_MATERIAL FOR THIS TASK_.
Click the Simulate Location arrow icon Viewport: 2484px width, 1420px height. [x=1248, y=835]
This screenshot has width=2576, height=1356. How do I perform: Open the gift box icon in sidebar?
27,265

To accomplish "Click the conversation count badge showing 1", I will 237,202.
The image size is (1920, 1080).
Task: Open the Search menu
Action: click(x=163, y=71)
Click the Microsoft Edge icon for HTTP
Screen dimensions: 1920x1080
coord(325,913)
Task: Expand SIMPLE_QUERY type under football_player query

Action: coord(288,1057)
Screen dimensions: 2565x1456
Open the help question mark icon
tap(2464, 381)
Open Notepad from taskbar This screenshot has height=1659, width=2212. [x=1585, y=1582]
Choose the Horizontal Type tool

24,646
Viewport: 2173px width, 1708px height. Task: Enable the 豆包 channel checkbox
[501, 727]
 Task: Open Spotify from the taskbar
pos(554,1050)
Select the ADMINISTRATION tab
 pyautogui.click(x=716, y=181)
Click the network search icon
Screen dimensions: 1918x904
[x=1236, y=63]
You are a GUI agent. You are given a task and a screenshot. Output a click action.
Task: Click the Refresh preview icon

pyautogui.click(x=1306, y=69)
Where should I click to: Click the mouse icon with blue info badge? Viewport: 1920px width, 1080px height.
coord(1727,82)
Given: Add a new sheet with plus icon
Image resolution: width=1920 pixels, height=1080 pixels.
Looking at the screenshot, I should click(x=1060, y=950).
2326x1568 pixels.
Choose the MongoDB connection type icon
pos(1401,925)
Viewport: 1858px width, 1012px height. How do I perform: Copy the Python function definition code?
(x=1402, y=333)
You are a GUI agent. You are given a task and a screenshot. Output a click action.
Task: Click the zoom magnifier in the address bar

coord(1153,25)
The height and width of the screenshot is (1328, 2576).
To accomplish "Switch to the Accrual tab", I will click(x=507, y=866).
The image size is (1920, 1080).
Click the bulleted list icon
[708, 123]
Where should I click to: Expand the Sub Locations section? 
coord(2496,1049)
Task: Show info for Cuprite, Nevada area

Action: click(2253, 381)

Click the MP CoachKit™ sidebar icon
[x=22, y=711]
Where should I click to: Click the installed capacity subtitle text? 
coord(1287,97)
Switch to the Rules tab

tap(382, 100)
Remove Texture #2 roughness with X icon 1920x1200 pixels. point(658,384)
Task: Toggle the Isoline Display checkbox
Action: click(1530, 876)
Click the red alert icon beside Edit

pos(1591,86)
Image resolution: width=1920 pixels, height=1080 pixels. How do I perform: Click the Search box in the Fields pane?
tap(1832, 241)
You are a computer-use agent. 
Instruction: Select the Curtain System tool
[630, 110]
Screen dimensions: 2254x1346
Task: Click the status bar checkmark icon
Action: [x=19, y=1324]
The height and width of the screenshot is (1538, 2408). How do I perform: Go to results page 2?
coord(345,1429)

_DIRECTIONS_. Retype exactly, please, only the lines of the entries that run from the one containing "You are a computer-use agent." to the last.

_SOLUTION TO THIS TASK_.
You are a computer-use agent. 
Instruction: Select the Curtain System tool
[630, 110]
Screen dimensions: 2254x1346
Task: Click the status bar checkmark icon
Action: [x=19, y=1324]
The height and width of the screenshot is (1538, 2408). How do I perform: Go to results page 2?
coord(345,1429)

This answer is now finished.